§ Reading text
________________
Metadata-Version: 2.1
Name: datasetinsights
Version: 1.1.2
Summary: Synthetic dataset insights.
Home-page: https://github.com/Unity-Technologies/datasetinsights
License: Apache-2.0
Author: Unity AI Perception Team
Author-email: computer-vision@unity3d.com
Requires-Python: >=3.8,<3.11
Classifier: Development Status :: 3 - Alpha
Classifier: Environment :: Console
Classifier: Framework :: Jupyter
Classifier: License :: OSI Approved :: Apache Software License
Classifier: Operating System :: OS Independent
Classifier: Programming Language :: Python :: 3
Classifier: Programming Language :: Python :: 3.10
Classifier: Programming Language :: Python :: 3.8
Classifier: Programming Language :: Python :: 3.9
Classifier: Topic :: Scientific/Engineering :: Artificial Intelligence
Classifier: Topic :: Scientific/Engineering :: Visualization
Classifier: Topic :: Software Development :: Libraries :: Python Modules
Classifier: Topic :: Utilities
Requires-Dist: click (==8.0.4)
Requires-Dist: codetiming (>=1.2.0,<2.0.0)
Requires-Dist: cython (>=0.29.14,<0.30.0)
Requires-Dist: dash (>=2.3.1,<3.0.0)
Requires-Dist: dask[complete] (>=2.14.0,<3.0.0)
Requires-Dist: google-cloud-storage (>=1.24.1,<2.0.0)
Requires-Dist: matplotlib (>=3.3.1,<4.0.0)
Requires-Dist: numpy (>=1.17,<2.0)
Requires-Dist: opencv-python (>=4.4.0.42,<5.0.0.0)
Requires-Dist: pandas (>=1.0.1,<2.0.0)
Requires-Dist: plotly (>=5.0.0)
Requires-Dist: pyquaternion (>=0.9.5,<0.10.0)
________________
§ Data shown
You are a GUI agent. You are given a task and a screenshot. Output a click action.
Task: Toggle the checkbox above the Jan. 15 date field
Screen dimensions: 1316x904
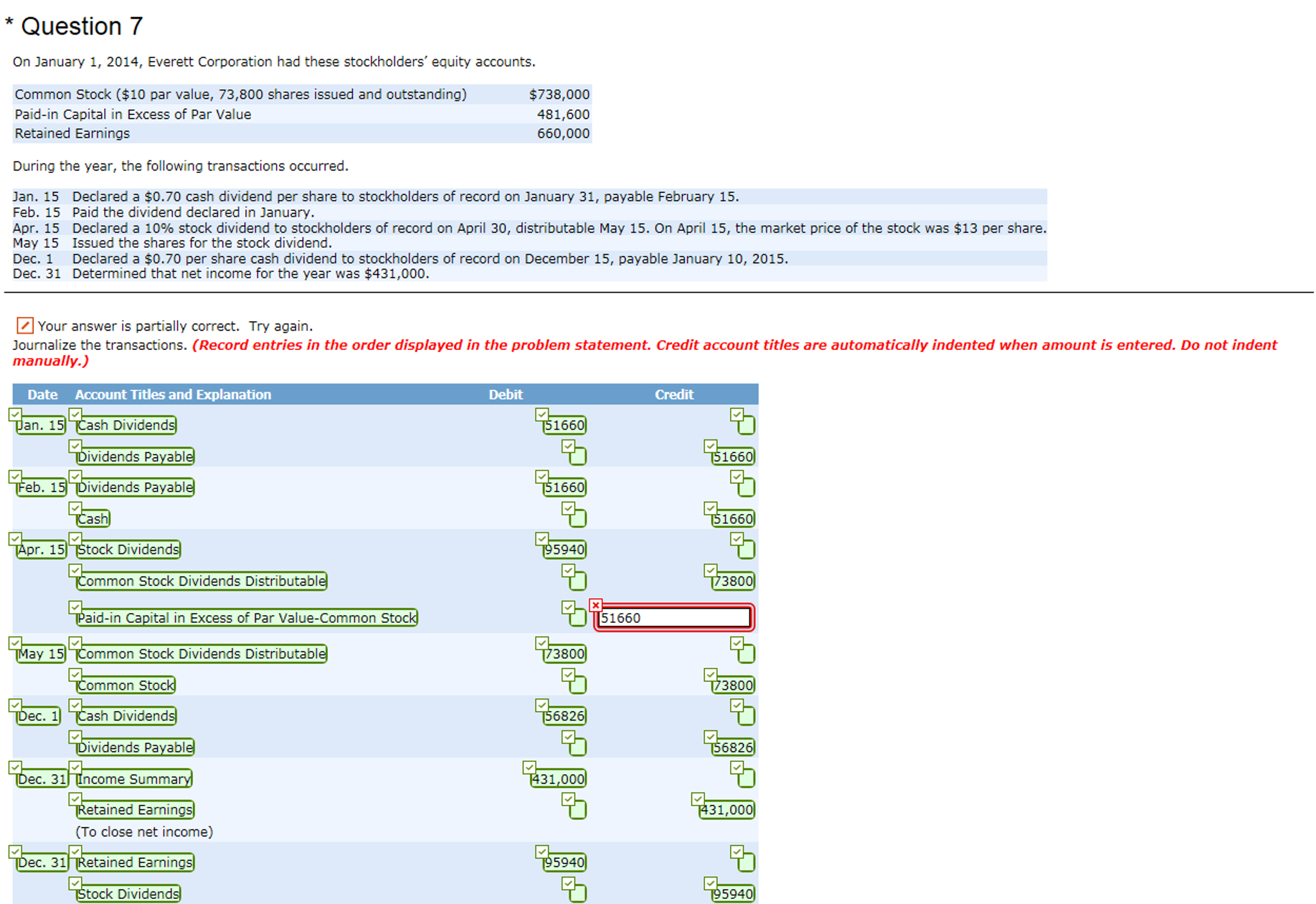[x=15, y=414]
________________
§ Task brief
In the package metadata, which team is listed as the author?

§ Complete output
The Unity AI Perception Team.